Where to Stay: Vrbo Vacation Rentals on the South Carolina Coast

Where to Stay: Vrbo Vacation Rentals on the South Carolina Coast

Vrbo dominates the Charleston-area rental market in a way it doesn't in most US destinations, and the reason is structural — short-term rental laws on Sullivan's Island, Folly Beach, and Kiawah favor whole-home rentals over hotel-style stays, and Vrbo's whole-home inventory is deeper than anyone else's. We've booked four trips through the platform across three different islands, and the pricing pattern holds up across seasons.

Downtown Charleston runs $250 to $650 per night for historic carriage houses and one- and two-bedroom condos in the French Quarter, South of Broad, and Harleston Village. The character premium is real — a 200-year-old kitchen courtyard sleeps two for the price of a chain hotel room and gives you a piazza for sunset wine. Isle of Palms is the family-rental sweet spot. Three- to five-bedroom beach houses run $400 to $1,200 per night through summer; oceanfront homes with private boardwalks push $800 to $1,800. Sullivan's Island skews higher because inventory is tight — expect $500 to $1,400 for a comparable home, with the trade-off of zero commercial noise and that nine-block, residential beach feel.

Folly Beach is the budget play for ocean access: 3-bedroom ocean-block rentals start around $350 and top out near $900 in peak summer, with weekday October stays often dropping below $250. Kiawah is the splurge — 4- and 5-bedroom luxury homes run $700 to $2,500 per night at peak, and Vrbo competes directly with Kiawah's official rental program (worth comparing both before booking; the same homes sometimes appear on each).

For anyone weighing a hotel instead, the Charleston anchors are Charleston Place Hotel (Belmond), Hotel Bennett on Marion Square, and the Wentworth Mansion if you want a 21-room mansion with a rooftop. Wild Dunes Resort handles Isle of Palms; the Sanctuary at Kiawah is the island's flagship; and Tides Folly Beach is the one beachfront option on Folly. Hotels make sense for two- or three-night downtown trips. For a week with kids, Vrbo wins on price-per-bed, kitchen access, and laundry — and Charleston is a city where you'll cook at least three nights to keep the budget sane. Browse Charleston and South Carolina coast vacation rentals on Vrbo before you commit; the inventory turns over fast in spring.

Charleston Things to Do: Plantations, Forts & Historic Tours

Charleston Things to Do: Plantations, Forts & Historic Tours

The plantation tours are the headline reason most first-time visitors book Charleston, and they're worth the time — but the city has spent the last decade reframing how that history gets told, and the tour you pick matters more than it used to. Magnolia Plantation ($30) is the oldest in the South, founded in 1676, with the gardens that float on every Charleston brochure. Middleton Place ($35) is the formal-garden masterpiece, with a stable yard that walks visitors through working plantation life. Boone Hall ($28) gives you the Avenue of Oaks — that quarter-mile tunnel of live oaks dripping Spanish moss that you've seen in The Notebook and Forrest Gump.

GIVEN MATERIAL:
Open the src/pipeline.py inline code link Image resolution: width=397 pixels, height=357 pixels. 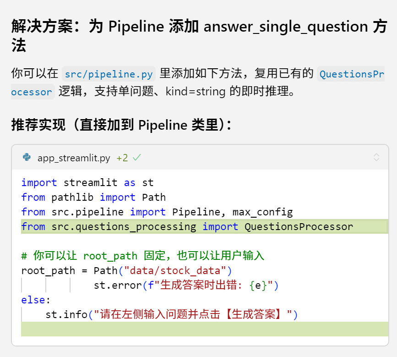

EXERCISE:
Summarize the Charleston travel guide in three sentences.

FINISHED TASK:
Vrbo dominates Charleston-area rentals because local short-term rental laws favor whole-home stays, with nightly prices ranging from $250–$650 downtown to as much as $2,500 for Kiawah luxury homes, and Folly Beach offering the cheapest ocean access. Hotels make sense for two- or three-night downtown trips, but for a week with kids, Vrbo wins on price-per-bed, kitchen access, and laundry. Plantation tours are the main draw for first-time visitors, including Magnolia, the oldest plantation in the South; Middleton Place, known for its formal gardens; and Boone Hall, with its Avenue of Oaks.